腕と足を組んだ格好でふわふわ浮いている。耳を済ませば羽音だって聞こえるのだ。蚊の羽音など聞いたものは誰もいないだろうに。
「それにいくら助けてくれ言われたってな…ウチにはどうすることも出来んわけよ。」
アリスの声に力がなくなる。絶望するにはまだ早いとはわかっていても、相手の言葉に救いがなくなっていく、そんな気がしたのだ。
「な、なんで?」
その様に半ばフェールも同情する。見下ろすその目は憐れみを帯びていた。
「この森は実際ほんまもんの呪いの森なんや。名前を忘れてしまうんもこの森の呪い。つまり、森の呪いを解いて自分の名前を思い出さんと出られんのや…。」
それを聞いた途端、一同に絶望の色が浮かぶ。他人事をかましていた少年も、全く打つ手が無しとわかったら表情が沈む。ここで忘れたものを、ここでしか思い出せるしかない。そうじゃない。ここで忘れたものをここでどう思い出せというのだろうか。

「マジ…思い出したいのは山々だけど。」
「いや、そんなことはねェ。必ずどっかに出口はあるんや!探そうよ!」
肩を落とす少年。諦めきれず悶々としているシュトーレンは口調がごちゃ混ぜになった。
「おうおう悩め迷え考えろ。」
本当は面白がってるだけなのか、フェールは傍で高みの見物と決め込んでいる。時間だけが過ぎ何の打開策も見つからないと思っていた。

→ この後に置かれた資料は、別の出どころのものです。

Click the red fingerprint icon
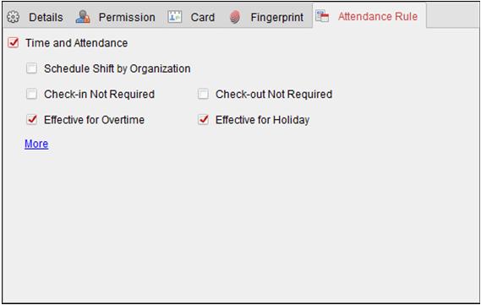 tap(235, 17)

「でも逆に考えたら、森の呪いを解けばいいだけの話じゃない?」
真っ先に諦めたと見なされたアリスが口をはさんだ。少年とシュトーレンが目を点にして彼女の方を一斉に振り向く。
「ブフォッ!?」
一方でフェールは吹き出してすぐに口元を両手で塞ぎ笑いを堪えた。アリスはいたって真剣だ。それがまた彼の笑いを誘う。
「いいだけって…いいだけやって…ククッ…随分簡単に言うてくれはりますなぁ…腹捩れる…。」
もはや完全にツボにはまっている。
「いや…いいだけて…てことは何か案でもあるの?」
「ないわ!」
少年の問いにアリスは断言した。これでフェールに中ダメージを与えた。
「これから皆で考えるのよ!三人寄れば真珠の知恵って言うでしょ?」
「真珠だけに輝いてるな!」
更に大ダメージを食らわした。正しくは文殊の知恵である。アリスには知ったかぶりを堂々と披露され、シュトーレンはそれにわけのわからない乗っかり方をする。震える背中が笑っているようなものだった。
「あの虫野郎の様子がおかしくない?」
少年に指摘されやっとまともに会話できるぐらいには自我を取り戻した。目には涙を浮かべている。
「…お前ら最強やな。そうくるとは思わなんだわ。涙出てきた腹も痛いわ…心配はいらんで。」
対しシュトーレンが言った。
「誰もお前の心配はしてねーぞ!」
「………せやな。」
確かに三人は考え事をしていたのだから仕方ないとしても、今度は精神的ダメージをもろに喰らったフェールは興醒めした。
「そんなことより考えましょう。無謀なことをするより、ひとつでも多くの案を出したらきっとそのなかに答えがあるわ。」
「そうだな!」
「僕は別にどっちでもいいんだけどなー…。」
少年はあまり乗り気ではないものの、退屈しのぎの感覚で話し合いに加わった。